Chapter 3

  “The Swiss period, if we can call it that, started in 1973 with your arrival at the Klettendorf clinic and lasted more than forty years until you were forced to leave the country in 2017. How would you describe it, looking back?”

  “We can roughly divide it into three main parts. In the first fifteen years, I was mainly focused on completing the development of Telomerax and consolidating the clinic research activity.

  Then, from the late eighties to around 2010, most of my attention went into creating the network that was necessary to protect the Telomerax secret. The last years were all about fighting off the effects of information leakage that made me, my family, and my friends, subjective to of all kinds of attention from big governments, big corporations, and big crime from all over the world. This eventually endangered our security and survival.

  It was a period of increasing anxiety and fear. Without a doubt, the first ten years were the best ones. The clinic had a very competent staff, and performing my duties as lab director was a satisfying job that left me plenty of time to experiment.

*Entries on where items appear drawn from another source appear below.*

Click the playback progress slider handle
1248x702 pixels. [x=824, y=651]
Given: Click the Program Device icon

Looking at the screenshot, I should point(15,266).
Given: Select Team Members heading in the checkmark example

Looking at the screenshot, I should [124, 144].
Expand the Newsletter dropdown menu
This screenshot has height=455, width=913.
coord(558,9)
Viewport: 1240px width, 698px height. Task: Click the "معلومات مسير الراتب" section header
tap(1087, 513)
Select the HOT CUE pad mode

  I had brought along with me a lot of machinery from L’Oreal and I purposely organized the research activity in a way that doctors and technicians working with me, could not get the full picture. At times, I was sending some of the experiment results to Rodney Gilmore, a research associate who I had met in Cambridge back in the sixties and who had become a professor of biochemistry.

  By 1977, I had modified the Telomerax prototype so that it was now possible to employ telomerase not only in skin cells but in a number of other tissues like muscles, kidneys, the nervous system, and liver. But at the same time this information was becoming more and more public. In 1978, Elizabeth Blackburn and her Yale colleagues published the analysis about telomeres that would win them the Nobel Prize in 2009.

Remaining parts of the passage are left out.